Периферия - [47]

Шрифт
Интервал

— Вы говорите, что водка ненавистна вам. Я тоже начинаю бояться нашего алкогольного изобилия. Люди пьют сейчас столько, что это может сказаться на будущих поколениях. Только что нам будущие поколения, почему мы должны с благоговением дожидаться их прихода? Они на готовое, в уют и достаток пожалуют и будут по наивности своей полагать, что так было всегда. Да и бог с ними, с не родившимися еще людьми. — У Отчимова был громкий, менторский голос, и его манера говорить и убеждать производила впечатление. — Вы, Рано Табибовна, на водку ополчились, и поделом ополчились. Я тоже не сторонник пития ежедневного. Хвала и честь тому руководителю, при котором страна придет к сухому закону. И все же этому зелию обязан я тем, что имею счастье видеть и слышать вас. В 1942 году мы стояли близ Читы. Голодно было, у меня открылся туберкулез. Лег в госпиталь, через месяц выписался. Но по дороге на станцию упал. Очнулся в той же палате. Воспаление легких и плеврит. Мне все хуже. Меня переводят в палату для безнадежных. Из нее одна дорога — в морг. Все! Двадцать пять лет — и последняя черта, вечная ночь и вечная память, то есть очень короткая память, до завтрашнего дня, и только у самых близких действительно будет ныть душа.
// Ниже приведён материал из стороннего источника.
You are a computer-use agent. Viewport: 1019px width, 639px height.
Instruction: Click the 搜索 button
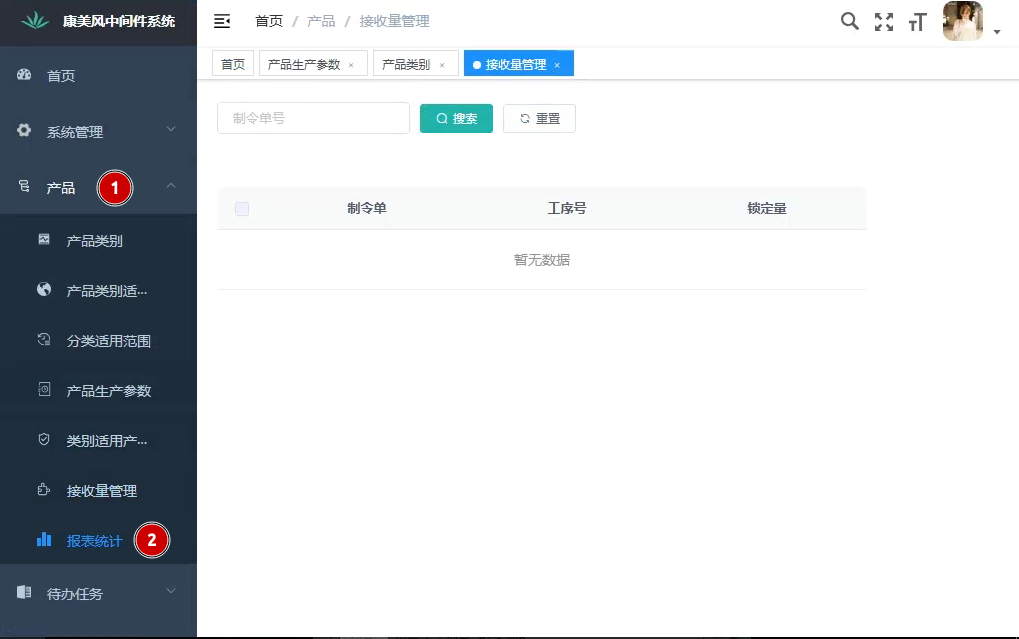click(x=456, y=118)
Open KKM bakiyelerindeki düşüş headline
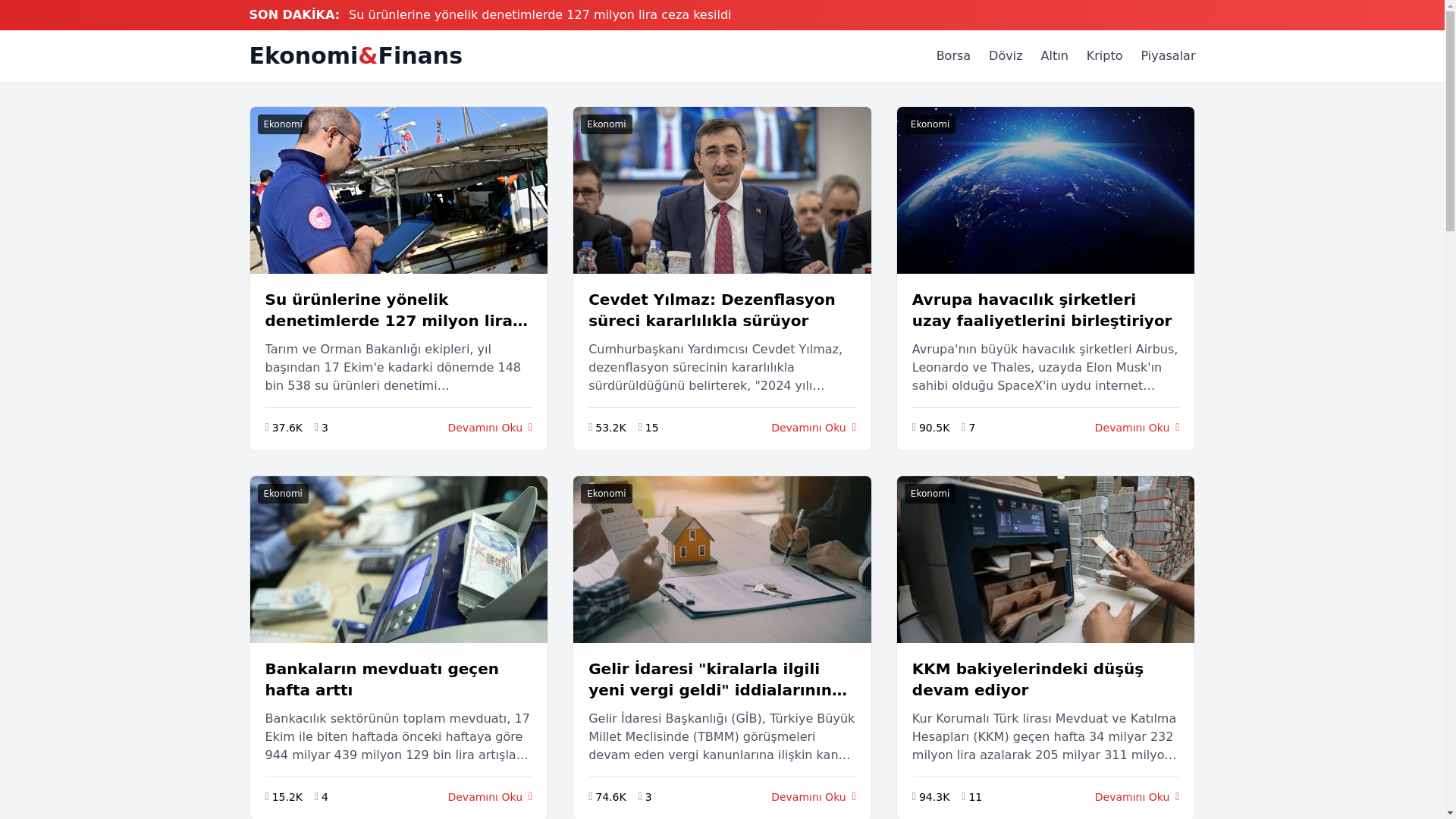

Тут заходит ко мне ветеринарный врач, капитан. «Мне тебя жалко, брат, — говорит, — не видел ты еще ничего, а уже на тот свет собрался». — «Не каркай, — осадил я его, — и закрой дверь с той стороны». Но капитан перекурил в коридоре и снова зашел. Извинился. «Выпей, — дал совет, — и посмотри. Захочешь жрать — твоя взяла, не захочешь — крест на тебе». Я попросил сестру принести водки. Она запричитала: «Вы помрете, меня затаскают!» Все же уговорил. Я выпил совсем ничего, и за еду. Первое, второе. Еще прошу. «Не надо, — щебечет сестричка, — вам плохо станет!» Я заснул и проспал сутки. Снова поел и заснул. Лечащий врач, полковник, говорит: «Сбегайте в восьмую, гляньте, не отошел ли этот Отчимов». Медсестра возвращается и докладывает: «Теплый он, спит». — «Ого! Пусть спит!»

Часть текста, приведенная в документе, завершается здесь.